There

I have a pathological need to be sincere and honest. For example, I can't comment "Oh what a cute baby!" when in fact the baby looks like a wrinkly, angry red blob.

To that effect, I cannot say I had a great and close relationship with my maternal grandmother. Grandma wasn't like papa, who was pure laughter and joy, she was a little bit, well, mean. She said what was on her mind, whether or not anyone wanted to hear it, and whether or not it was even true.

My first Thanksgiving coming home from college, I went to see her, admittedly well on my way to the freshman 15. Her first words, before even saying hello, "My God you've gotten fat." That was her, she didn't care if she insulted you on every level, she was going to say exactly what she thought.

But yesterday, at the news of her sudden and unexpected passing, I went through old scrapbooks and pictures. And she may not have always been nice, and she may not have been particularly "grandmotherly" but she was there.
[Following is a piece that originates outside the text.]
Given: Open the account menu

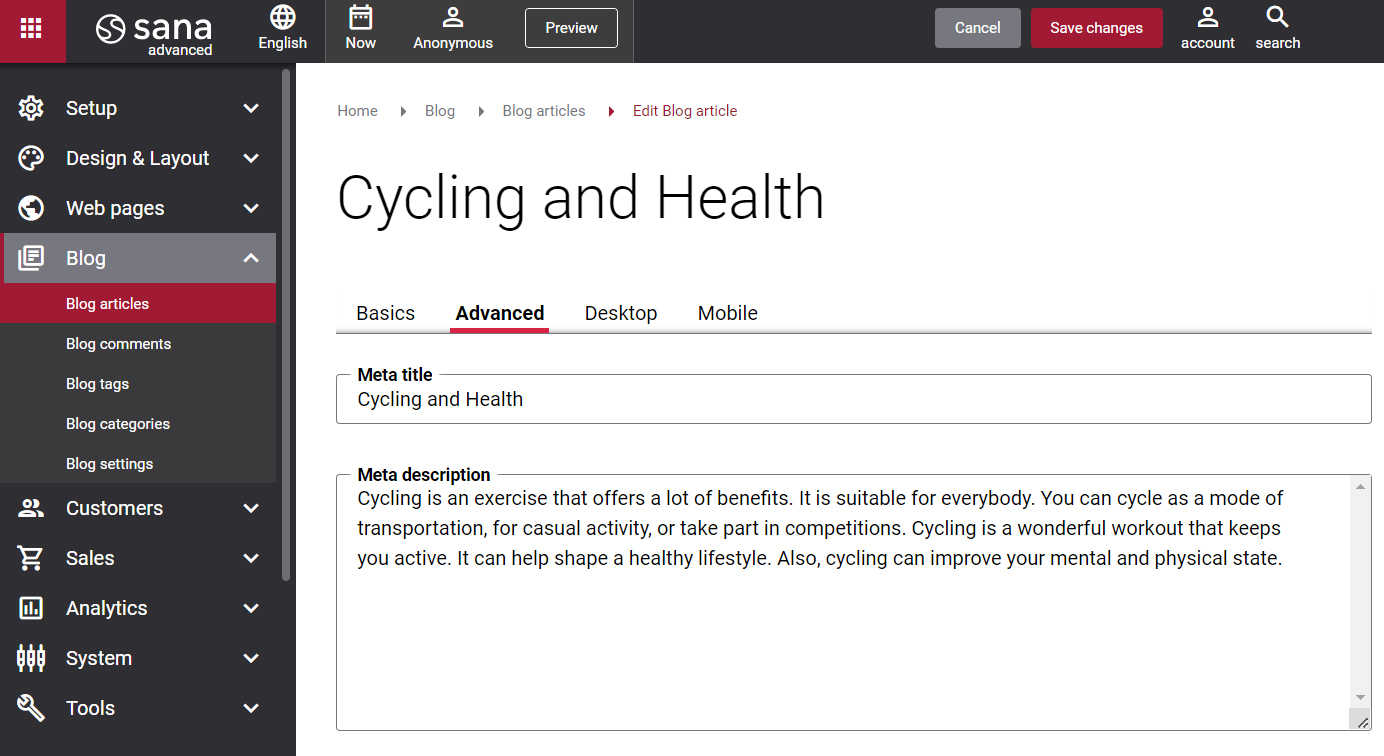Looking at the screenshot, I should (x=1207, y=21).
Every birthday dinner we had at the house, she was always there. Complaining that the cake was too sugary, but always at the table. From childhood birthday's with Minnie Mouse, and teenage friends coming over thinking we were so cool.


She was sitting at the table every Thanksgiving dinner, the only one with a cup of coffee, then sitting at the counter and watching mom, Moey and I hand wash and put away the mountain of dishes.
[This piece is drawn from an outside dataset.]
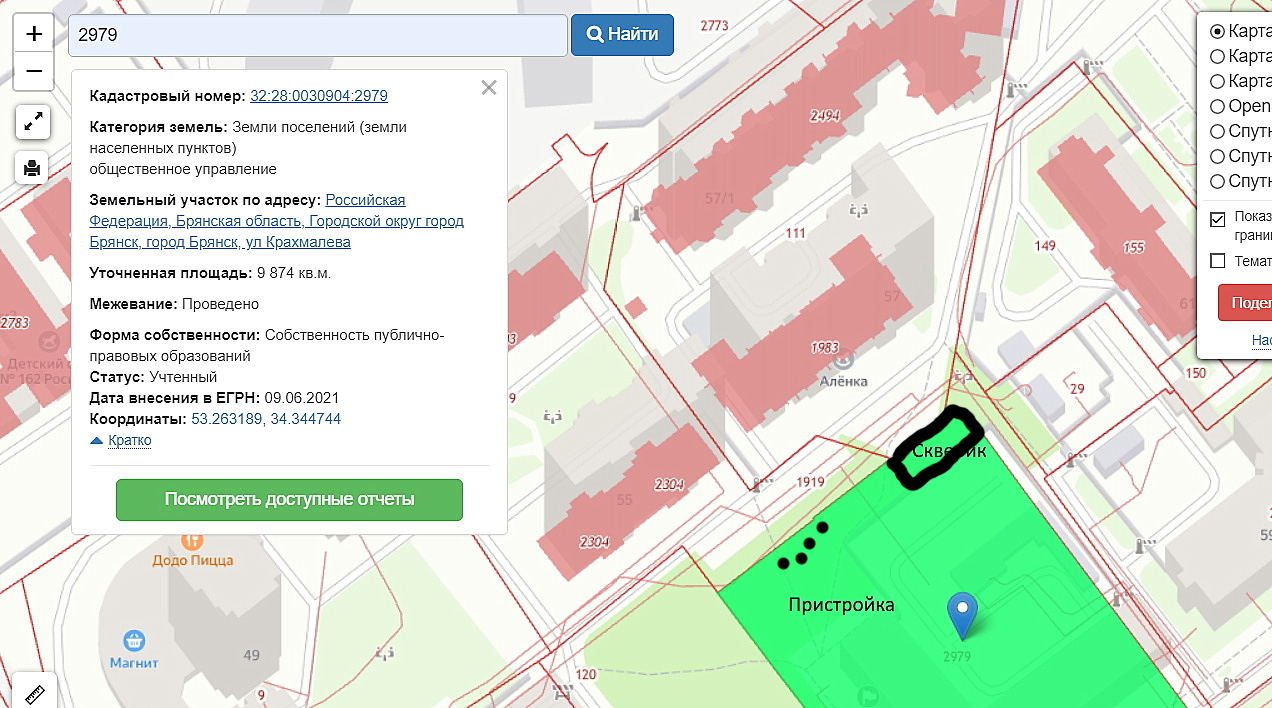Click the Магнит store icon

(x=134, y=640)
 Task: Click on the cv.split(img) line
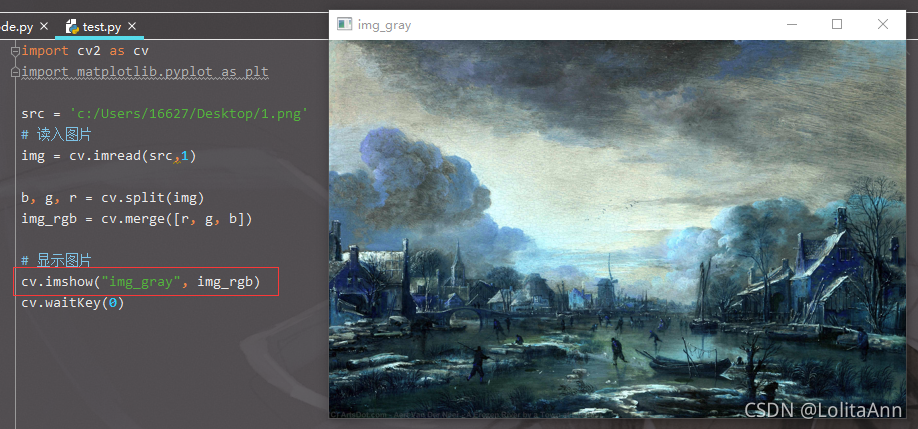click(x=113, y=198)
She came to every 4th of July picnic to watch us all on the go karts, came to the Trumbull County Fair just to sit in the stands and watch them prepare the track, she even came to my first drama production where I had a minor role and even dropped a line (she also pointed out that dropped line later. Again, no filter.).
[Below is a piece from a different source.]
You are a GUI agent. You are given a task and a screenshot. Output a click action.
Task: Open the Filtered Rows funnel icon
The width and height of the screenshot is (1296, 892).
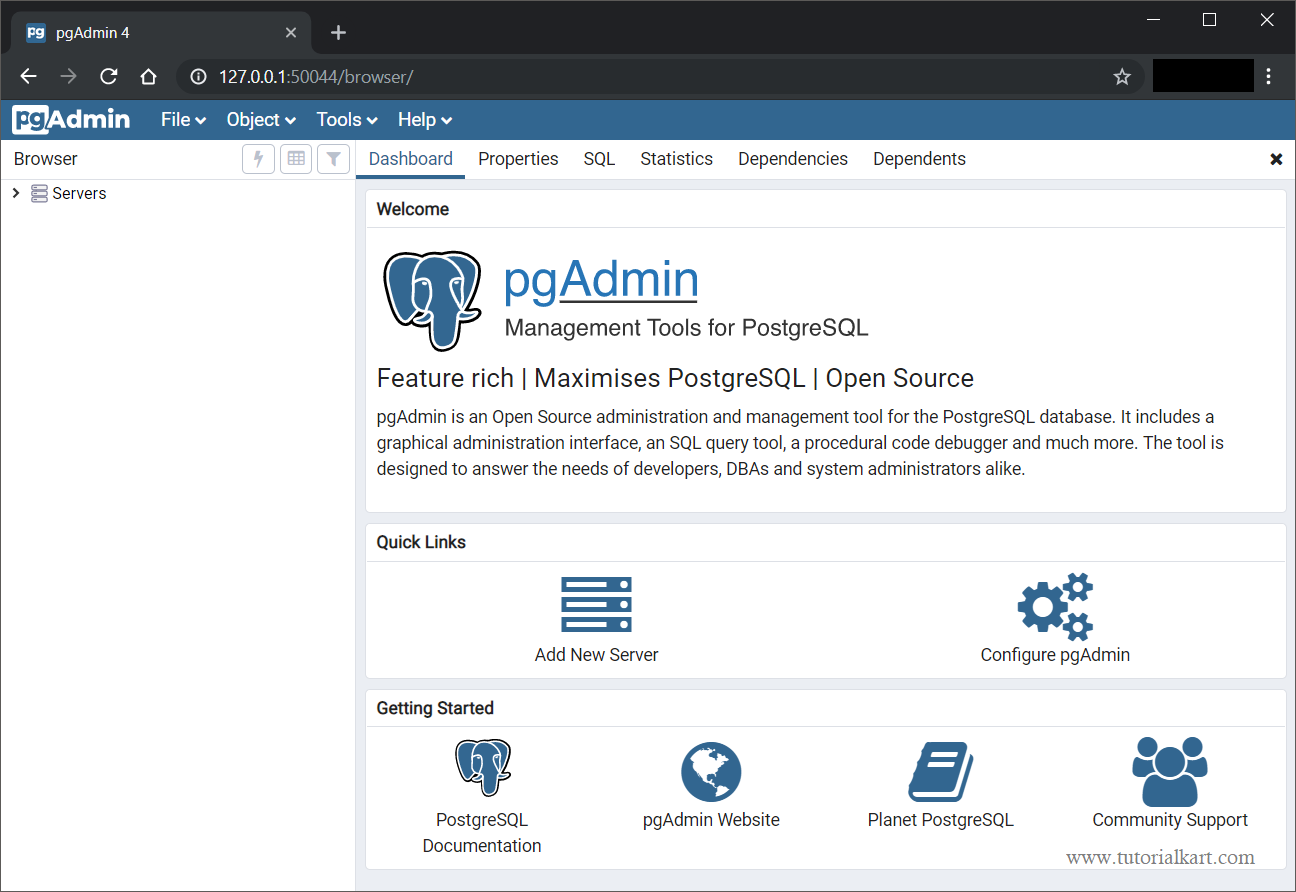(x=333, y=158)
I think that was her way of showing love. She wasn't affectionate in her words, she sometimes slammed doors in our faces, hollered, or even threw food. But then later, she would get over her anger, and she would show up and be present.



And it's hard for me to accept that we will no longer have her presence. She was such a staple, she was just always so there, that for her to not be just feels wrong.

Rest in peace gram, enjoy being with papa once more, I'm sure he's been waiting for you and missing you too the last 11 years.